**What the task requires:** All of the data that follows should be retyped exactly as it appears.

**Data listing:**
_ _ _ _

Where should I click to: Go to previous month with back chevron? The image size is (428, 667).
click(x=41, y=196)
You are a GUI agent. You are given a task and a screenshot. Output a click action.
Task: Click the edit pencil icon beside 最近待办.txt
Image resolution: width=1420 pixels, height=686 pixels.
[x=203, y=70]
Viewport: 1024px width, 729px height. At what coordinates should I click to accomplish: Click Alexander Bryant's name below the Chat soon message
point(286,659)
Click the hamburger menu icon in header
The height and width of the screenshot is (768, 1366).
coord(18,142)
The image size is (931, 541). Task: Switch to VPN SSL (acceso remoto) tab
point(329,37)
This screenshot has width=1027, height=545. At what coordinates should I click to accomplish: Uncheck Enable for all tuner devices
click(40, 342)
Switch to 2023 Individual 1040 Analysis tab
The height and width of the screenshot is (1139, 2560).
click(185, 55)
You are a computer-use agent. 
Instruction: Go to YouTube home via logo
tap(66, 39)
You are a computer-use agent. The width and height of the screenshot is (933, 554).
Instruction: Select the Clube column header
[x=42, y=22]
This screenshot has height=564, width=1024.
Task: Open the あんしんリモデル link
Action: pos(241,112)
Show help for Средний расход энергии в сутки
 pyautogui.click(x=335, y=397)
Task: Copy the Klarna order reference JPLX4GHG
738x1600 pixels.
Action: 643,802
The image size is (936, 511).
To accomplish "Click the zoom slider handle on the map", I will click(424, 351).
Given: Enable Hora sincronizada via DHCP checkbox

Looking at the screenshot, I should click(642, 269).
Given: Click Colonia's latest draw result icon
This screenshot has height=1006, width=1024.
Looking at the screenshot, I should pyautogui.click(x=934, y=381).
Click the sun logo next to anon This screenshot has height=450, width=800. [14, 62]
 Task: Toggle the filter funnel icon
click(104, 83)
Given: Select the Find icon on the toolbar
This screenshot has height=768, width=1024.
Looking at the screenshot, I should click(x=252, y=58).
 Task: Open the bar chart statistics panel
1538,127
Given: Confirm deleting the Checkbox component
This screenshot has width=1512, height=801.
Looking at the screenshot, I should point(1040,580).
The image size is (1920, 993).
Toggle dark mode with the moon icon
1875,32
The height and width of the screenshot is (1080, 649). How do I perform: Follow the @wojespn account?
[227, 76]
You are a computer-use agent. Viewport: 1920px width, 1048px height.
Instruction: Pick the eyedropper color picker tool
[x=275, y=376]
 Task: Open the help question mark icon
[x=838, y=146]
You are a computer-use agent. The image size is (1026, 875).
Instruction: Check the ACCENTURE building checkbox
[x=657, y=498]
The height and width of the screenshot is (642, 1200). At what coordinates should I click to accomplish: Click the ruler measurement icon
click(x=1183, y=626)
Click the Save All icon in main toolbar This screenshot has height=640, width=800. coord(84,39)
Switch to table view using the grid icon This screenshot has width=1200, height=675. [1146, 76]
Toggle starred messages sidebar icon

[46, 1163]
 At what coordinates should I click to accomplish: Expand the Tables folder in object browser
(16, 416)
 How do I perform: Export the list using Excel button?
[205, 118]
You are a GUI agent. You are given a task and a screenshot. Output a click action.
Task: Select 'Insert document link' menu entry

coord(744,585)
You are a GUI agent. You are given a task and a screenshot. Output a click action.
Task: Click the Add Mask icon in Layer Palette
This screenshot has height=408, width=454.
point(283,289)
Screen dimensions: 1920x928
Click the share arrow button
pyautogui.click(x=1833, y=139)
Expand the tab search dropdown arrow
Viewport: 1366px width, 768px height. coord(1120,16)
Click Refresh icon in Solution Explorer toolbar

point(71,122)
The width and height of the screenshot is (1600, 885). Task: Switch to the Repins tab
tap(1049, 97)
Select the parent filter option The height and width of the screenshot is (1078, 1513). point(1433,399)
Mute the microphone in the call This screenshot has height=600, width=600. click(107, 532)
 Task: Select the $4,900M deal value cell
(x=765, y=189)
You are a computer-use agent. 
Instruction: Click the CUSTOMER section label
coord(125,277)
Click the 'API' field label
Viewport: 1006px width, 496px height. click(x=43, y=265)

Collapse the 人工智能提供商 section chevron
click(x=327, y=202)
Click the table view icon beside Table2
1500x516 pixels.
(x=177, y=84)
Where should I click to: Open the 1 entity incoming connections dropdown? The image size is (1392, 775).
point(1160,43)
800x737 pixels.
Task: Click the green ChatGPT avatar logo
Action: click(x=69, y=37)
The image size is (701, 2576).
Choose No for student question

_ _ _ _

**Response for this exercise:**
Where should I click to: Go to previous month with back chevron? The image size is (428, 667).
click(x=41, y=196)
You are a GUI agent. You are given a task and a screenshot. Output a click action.
Task: Click the edit pencil icon beside 最近待办.txt
Image resolution: width=1420 pixels, height=686 pixels.
[x=203, y=70]
Viewport: 1024px width, 729px height. At what coordinates should I click to accomplish: Click Alexander Bryant's name below the Chat soon message
point(286,659)
Click the hamburger menu icon in header
The height and width of the screenshot is (768, 1366).
coord(18,142)
The image size is (931, 541). Task: Switch to VPN SSL (acceso remoto) tab
point(329,37)
This screenshot has width=1027, height=545. At what coordinates should I click to accomplish: Uncheck Enable for all tuner devices
click(40, 342)
Switch to 2023 Individual 1040 Analysis tab
The height and width of the screenshot is (1139, 2560).
click(185, 55)
You are a computer-use agent. 
Instruction: Go to YouTube home via logo
tap(66, 39)
You are a computer-use agent. The width and height of the screenshot is (933, 554).
Instruction: Select the Clube column header
[x=42, y=22]
This screenshot has height=564, width=1024.
Task: Open the あんしんリモデル link
Action: pos(241,112)
Show help for Средний расход энергии в сутки
 pyautogui.click(x=335, y=397)
Task: Copy the Klarna order reference JPLX4GHG
738x1600 pixels.
Action: 643,802
The image size is (936, 511).
To accomplish "Click the zoom slider handle on the map", I will click(424, 351).
Given: Enable Hora sincronizada via DHCP checkbox

Looking at the screenshot, I should click(642, 269).
Given: Click Colonia's latest draw result icon
This screenshot has height=1006, width=1024.
Looking at the screenshot, I should pyautogui.click(x=934, y=381).
Click the sun logo next to anon This screenshot has height=450, width=800. [14, 62]
 Task: Toggle the filter funnel icon
click(104, 83)
Given: Select the Find icon on the toolbar
This screenshot has height=768, width=1024.
Looking at the screenshot, I should click(x=252, y=58).
 Task: Open the bar chart statistics panel
1538,127
Given: Confirm deleting the Checkbox component
This screenshot has width=1512, height=801.
Looking at the screenshot, I should point(1040,580).
The image size is (1920, 993).
Toggle dark mode with the moon icon
1875,32
The height and width of the screenshot is (1080, 649). How do I perform: Follow the @wojespn account?
[227, 76]
You are a computer-use agent. Viewport: 1920px width, 1048px height.
Instruction: Pick the eyedropper color picker tool
[x=275, y=376]
 Task: Open the help question mark icon
[x=838, y=146]
You are a computer-use agent. The image size is (1026, 875).
Instruction: Check the ACCENTURE building checkbox
[x=657, y=498]
The height and width of the screenshot is (642, 1200). At what coordinates should I click to accomplish: Click the ruler measurement icon
click(x=1183, y=626)
Click the Save All icon in main toolbar This screenshot has height=640, width=800. coord(84,39)
Switch to table view using the grid icon This screenshot has width=1200, height=675. [1146, 76]
Toggle starred messages sidebar icon

[46, 1163]
 At what coordinates should I click to accomplish: Expand the Tables folder in object browser
(16, 416)
 How do I perform: Export the list using Excel button?
[205, 118]
You are a GUI agent. You are given a task and a screenshot. Output a click action.
Task: Select 'Insert document link' menu entry

coord(744,585)
You are a GUI agent. You are given a task and a screenshot. Output a click action.
Task: Click the Add Mask icon in Layer Palette
This screenshot has height=408, width=454.
point(283,289)
Screen dimensions: 1920x928
Click the share arrow button
pyautogui.click(x=1833, y=139)
Expand the tab search dropdown arrow
Viewport: 1366px width, 768px height. coord(1120,16)
Click Refresh icon in Solution Explorer toolbar

point(71,122)
The width and height of the screenshot is (1600, 885). Task: Switch to the Repins tab
tap(1049, 97)
Select the parent filter option The height and width of the screenshot is (1078, 1513). point(1433,399)
Mute the microphone in the call This screenshot has height=600, width=600. click(107, 532)
 Task: Select the $4,900M deal value cell
(x=765, y=189)
You are a computer-use agent. 
Instruction: Click the CUSTOMER section label
coord(125,277)
Click the 'API' field label
Viewport: 1006px width, 496px height. click(x=43, y=265)

Collapse the 人工智能提供商 section chevron
click(x=327, y=202)
Click the table view icon beside Table2
1500x516 pixels.
(x=177, y=84)
Where should I click to: Open the 1 entity incoming connections dropdown? The image size is (1392, 775).
point(1160,43)
800x737 pixels.
Task: Click the green ChatGPT avatar logo
Action: click(x=69, y=37)
The image size is (701, 2576).
Choose No for student question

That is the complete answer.